Mais la présence d’une théorie du souverain Bien dans la seconde partie3 de la
Critique de la raison pratique (la « Dialectique de la raison pratique pure ») vient
compliquer quelque peu ce schéma. En effet, cette doctrine semble réintroduire dans la
philosophie kantienne le thème des fins ultimes, du « but final » (Endzweck étant le terme
que Kant utilise en général4 pour désigner le souverain Bien) que l’homme doit viser. Cette
situation pourrait paraître déconcertante : quoi de plus classique, de plus traditionnel, voire
de plus archaïque, qu’une doctrine du souverain Bien ? Kant, qui sait à l’occasion insister
sur la profonde modernité de sa propre philosophie, semble être ici, selon le mot de M.
Albrecht, « à la remorque de la tradition (Nachzügler der Tradition) »5. Toutefois, on doit
remarquer que Kant a lui-même fort bien conscience du caractère « obsolète » du concept
de souverain Bien. C’est ainsi qu’au chapitre II de l’Analytique de la Critique de la raison
pratique, critiquant les anciennes théories du souverain Bien, Kant en vient à évoquer « les
modernes, chez lesquels la question du souverain Bien semble être devenue désuète (außer
Gebrauch), ou tout au moins un problème seulement secondaire (Nebensache) »6. Kant
n’ignore donc pas que le concept de souverain Bien semble être désormais, littéralement,
« hors d’usage ». En accueillant le souverain Bien dans sa propre philosophie, Kant se
distingue nettement de ses contemporains – et s’en distingue d’autant plus que chez eux,
ainsi que Kant le souligne, la critique du souverain Bien ne nous fait pas pour autant
accéder au principe de l’autonomie.
3 Plus exactement : au deuxième livre de la Doctrine des éléments (Elementarlehre) de la raison pratique pure
(la deuxième partie de la Critique de la raison pratique étant constituée par la « Méthodologie de la raison
pratique pure »).
4 À l’exception – notable – de la Critique de la raison pratique où le souverain Bien n’est pas appelé, sauf une
seule fois en V, 129, « but final », mais « objet nécessaire » de la raison pratique pure.

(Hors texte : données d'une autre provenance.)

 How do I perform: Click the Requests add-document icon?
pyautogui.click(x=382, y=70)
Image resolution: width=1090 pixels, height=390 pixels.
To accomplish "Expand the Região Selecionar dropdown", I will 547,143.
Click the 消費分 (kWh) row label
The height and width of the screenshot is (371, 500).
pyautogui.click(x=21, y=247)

5 Kants Antinomie der praktischen vernunft, G. Olms Verlag, Hildesheim · New York, 1978, p. 43. L’auteur
remarque que l’intérêt pour le souverain Bien, déjà bien affaibli au XVIIIe siècle, disparaît à peu près
complètement dans les discussions ultérieures au XIXe.
6 Critique de la raison pratique (par la suite, en abrégé : C2), V, 64 : « Die Neueren, bei denen die Frage über
das höchste Gut außer Gebrauch gekommen, zum wenigsten nur Nebensache geworden zu sein scheint ».